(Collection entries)
● ● ●
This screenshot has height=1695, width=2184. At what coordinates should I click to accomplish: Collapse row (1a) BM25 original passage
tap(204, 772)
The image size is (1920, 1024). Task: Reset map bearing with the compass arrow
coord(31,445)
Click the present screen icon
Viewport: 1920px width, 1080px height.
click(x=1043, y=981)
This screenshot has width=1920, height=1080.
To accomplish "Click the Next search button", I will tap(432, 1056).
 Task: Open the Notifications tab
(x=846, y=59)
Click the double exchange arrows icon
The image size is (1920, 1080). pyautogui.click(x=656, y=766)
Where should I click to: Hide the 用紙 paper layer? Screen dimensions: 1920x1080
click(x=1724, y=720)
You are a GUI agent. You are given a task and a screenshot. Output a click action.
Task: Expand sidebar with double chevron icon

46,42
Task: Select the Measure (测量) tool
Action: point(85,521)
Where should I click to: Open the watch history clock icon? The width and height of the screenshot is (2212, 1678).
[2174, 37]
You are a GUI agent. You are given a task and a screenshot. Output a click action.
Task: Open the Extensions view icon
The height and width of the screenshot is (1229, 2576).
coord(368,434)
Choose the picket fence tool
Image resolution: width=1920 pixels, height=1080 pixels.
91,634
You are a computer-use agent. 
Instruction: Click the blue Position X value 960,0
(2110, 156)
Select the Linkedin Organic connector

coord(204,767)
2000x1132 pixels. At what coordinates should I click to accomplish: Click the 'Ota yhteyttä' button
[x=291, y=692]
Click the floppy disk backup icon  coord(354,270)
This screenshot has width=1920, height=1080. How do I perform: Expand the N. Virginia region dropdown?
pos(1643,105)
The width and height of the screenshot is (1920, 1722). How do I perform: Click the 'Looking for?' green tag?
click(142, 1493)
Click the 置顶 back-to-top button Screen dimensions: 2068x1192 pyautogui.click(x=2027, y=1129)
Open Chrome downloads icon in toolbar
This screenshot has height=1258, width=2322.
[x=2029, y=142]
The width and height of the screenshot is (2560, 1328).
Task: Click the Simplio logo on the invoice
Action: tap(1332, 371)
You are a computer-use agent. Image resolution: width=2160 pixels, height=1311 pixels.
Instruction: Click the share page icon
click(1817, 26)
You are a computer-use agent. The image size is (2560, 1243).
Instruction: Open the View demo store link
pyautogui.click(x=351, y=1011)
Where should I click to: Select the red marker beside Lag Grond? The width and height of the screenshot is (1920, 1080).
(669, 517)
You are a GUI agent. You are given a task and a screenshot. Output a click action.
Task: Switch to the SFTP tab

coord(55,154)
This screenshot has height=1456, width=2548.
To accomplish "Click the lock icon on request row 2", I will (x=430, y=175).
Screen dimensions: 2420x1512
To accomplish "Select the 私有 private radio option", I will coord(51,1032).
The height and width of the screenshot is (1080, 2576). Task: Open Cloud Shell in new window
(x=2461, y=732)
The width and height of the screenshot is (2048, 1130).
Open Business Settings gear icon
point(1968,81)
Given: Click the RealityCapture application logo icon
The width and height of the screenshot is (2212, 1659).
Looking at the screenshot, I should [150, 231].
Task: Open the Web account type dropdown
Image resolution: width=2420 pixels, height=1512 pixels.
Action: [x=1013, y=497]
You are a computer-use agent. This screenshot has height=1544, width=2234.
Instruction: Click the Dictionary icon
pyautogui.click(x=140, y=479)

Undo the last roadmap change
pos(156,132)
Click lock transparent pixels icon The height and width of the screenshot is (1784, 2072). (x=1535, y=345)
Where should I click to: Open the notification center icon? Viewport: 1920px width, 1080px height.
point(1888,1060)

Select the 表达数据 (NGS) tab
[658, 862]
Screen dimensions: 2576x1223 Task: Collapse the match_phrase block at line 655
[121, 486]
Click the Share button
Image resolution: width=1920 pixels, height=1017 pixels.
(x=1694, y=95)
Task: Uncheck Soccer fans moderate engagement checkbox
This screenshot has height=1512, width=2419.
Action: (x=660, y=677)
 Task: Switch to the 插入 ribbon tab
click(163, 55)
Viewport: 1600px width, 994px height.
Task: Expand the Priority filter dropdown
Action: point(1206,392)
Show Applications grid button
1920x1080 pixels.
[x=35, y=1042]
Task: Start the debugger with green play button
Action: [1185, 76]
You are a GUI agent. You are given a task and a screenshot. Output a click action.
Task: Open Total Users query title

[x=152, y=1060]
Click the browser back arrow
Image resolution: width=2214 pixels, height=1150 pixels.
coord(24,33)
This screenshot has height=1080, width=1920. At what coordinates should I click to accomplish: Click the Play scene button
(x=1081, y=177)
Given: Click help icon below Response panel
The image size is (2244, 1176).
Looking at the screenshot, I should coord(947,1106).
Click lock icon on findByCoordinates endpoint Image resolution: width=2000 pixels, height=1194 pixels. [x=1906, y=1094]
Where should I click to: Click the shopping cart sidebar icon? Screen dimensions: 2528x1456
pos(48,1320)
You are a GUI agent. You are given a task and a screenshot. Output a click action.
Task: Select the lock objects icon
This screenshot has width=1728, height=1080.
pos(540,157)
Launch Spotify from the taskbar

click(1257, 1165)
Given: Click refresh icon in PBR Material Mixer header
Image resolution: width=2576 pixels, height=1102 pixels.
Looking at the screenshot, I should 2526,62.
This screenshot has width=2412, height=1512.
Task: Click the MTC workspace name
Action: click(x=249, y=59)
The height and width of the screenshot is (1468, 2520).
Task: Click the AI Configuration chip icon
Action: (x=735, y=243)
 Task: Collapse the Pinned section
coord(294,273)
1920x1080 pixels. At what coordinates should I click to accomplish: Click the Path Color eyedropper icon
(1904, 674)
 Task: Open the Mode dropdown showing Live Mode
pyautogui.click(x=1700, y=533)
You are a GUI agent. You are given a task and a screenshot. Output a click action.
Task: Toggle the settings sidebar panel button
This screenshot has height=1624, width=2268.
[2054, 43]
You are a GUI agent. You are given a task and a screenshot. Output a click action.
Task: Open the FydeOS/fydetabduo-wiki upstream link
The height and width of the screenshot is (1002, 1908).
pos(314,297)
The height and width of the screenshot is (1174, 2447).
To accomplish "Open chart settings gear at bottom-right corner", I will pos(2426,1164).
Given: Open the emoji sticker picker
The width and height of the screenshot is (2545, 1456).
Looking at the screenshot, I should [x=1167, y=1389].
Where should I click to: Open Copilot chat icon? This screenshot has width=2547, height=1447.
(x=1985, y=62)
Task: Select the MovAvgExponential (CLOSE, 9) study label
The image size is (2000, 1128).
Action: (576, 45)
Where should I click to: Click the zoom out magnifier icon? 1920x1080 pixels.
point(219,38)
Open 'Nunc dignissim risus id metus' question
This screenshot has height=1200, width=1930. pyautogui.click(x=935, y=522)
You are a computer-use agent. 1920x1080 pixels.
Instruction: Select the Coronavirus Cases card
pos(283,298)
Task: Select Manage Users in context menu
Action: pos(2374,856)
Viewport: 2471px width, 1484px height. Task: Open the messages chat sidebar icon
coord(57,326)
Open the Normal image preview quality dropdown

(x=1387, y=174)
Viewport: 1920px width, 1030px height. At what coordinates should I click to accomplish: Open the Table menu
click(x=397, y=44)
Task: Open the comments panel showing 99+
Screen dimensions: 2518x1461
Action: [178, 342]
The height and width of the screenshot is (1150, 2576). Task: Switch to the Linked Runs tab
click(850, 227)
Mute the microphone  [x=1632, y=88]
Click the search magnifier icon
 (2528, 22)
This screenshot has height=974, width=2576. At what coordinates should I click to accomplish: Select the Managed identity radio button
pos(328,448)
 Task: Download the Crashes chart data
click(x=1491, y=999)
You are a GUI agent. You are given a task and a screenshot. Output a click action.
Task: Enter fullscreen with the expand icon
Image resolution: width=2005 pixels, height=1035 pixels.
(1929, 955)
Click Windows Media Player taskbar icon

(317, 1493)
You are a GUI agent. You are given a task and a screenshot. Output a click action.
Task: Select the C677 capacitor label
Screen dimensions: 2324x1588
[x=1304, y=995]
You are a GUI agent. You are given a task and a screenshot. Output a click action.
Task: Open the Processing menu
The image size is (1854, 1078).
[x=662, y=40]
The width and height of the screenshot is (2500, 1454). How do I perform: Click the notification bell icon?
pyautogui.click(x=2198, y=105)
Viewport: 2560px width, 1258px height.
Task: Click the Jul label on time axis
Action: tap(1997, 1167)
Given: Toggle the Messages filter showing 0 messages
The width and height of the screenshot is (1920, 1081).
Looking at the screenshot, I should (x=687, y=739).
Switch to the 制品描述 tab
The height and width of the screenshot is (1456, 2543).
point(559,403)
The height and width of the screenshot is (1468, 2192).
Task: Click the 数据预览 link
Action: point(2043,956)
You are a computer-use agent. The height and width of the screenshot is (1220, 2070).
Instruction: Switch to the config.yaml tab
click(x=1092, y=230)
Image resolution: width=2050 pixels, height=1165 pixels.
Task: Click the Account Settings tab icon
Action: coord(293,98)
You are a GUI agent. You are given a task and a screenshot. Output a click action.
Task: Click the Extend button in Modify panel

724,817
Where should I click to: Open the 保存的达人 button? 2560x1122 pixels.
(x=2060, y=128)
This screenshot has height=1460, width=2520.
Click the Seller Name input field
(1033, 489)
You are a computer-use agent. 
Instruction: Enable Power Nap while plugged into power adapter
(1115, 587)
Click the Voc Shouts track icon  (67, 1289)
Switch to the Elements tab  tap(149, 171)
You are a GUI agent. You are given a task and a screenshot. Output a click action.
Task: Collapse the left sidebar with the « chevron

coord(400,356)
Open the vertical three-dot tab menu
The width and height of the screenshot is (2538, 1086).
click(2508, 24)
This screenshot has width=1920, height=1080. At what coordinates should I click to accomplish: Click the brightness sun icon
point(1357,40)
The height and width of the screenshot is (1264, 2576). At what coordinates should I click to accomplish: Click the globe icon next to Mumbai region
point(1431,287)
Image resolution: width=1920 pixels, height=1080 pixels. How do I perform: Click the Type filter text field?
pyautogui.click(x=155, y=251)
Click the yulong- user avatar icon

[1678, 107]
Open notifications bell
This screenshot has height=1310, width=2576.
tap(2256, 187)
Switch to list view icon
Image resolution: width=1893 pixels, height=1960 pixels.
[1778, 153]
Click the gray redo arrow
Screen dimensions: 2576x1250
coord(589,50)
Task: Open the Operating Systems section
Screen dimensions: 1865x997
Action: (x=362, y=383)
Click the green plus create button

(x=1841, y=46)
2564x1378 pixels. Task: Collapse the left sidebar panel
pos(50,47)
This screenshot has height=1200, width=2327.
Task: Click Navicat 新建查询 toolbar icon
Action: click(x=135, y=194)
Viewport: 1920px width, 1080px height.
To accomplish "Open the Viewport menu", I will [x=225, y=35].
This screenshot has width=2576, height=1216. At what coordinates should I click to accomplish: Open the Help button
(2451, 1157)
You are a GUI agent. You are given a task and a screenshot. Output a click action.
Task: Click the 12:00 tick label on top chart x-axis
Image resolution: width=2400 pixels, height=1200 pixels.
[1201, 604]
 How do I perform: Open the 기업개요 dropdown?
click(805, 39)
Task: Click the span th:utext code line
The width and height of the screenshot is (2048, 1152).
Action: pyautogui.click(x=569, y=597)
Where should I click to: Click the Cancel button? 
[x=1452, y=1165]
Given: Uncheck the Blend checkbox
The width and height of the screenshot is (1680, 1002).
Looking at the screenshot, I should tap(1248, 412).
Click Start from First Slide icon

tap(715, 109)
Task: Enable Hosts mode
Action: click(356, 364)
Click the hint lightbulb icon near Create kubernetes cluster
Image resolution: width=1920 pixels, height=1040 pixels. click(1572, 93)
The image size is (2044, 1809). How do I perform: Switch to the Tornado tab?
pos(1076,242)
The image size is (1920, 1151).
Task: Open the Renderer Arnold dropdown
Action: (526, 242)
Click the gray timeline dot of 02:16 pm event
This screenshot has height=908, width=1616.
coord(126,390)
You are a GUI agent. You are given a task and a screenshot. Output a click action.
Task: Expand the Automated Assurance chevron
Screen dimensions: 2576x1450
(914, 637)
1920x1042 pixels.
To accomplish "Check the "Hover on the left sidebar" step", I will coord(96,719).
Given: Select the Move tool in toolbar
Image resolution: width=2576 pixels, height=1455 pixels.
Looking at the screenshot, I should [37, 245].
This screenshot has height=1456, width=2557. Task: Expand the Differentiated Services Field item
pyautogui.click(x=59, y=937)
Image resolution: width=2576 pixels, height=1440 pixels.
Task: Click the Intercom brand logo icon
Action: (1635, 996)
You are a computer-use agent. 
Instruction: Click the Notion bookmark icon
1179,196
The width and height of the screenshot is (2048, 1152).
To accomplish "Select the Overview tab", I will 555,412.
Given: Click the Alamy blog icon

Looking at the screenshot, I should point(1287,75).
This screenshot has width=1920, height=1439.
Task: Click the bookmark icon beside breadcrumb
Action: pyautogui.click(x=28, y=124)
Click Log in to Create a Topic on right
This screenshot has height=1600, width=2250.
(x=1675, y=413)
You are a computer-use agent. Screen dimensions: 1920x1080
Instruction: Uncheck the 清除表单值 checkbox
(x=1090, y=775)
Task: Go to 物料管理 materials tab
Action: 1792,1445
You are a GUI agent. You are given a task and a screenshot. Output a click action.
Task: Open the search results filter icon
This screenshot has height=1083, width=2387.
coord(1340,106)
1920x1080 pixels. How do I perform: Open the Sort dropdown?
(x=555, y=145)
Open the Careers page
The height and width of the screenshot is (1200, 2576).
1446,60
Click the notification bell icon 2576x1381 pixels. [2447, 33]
● ● ●
## BRIEF
Please give an exact copy of the lines above, beginning with the line containing "Select the 表达数据 (NGS) tab" and running through the line containing "Task: Uncheck Soccer", and of no other lines.

## RESPONSE BELOW
Select the 表达数据 (NGS) tab
[658, 862]
Screen dimensions: 2576x1223 Task: Collapse the match_phrase block at line 655
[121, 486]
Click the Share button
Image resolution: width=1920 pixels, height=1017 pixels.
(x=1694, y=95)
Task: Uncheck Soccer fans moderate engagement checkbox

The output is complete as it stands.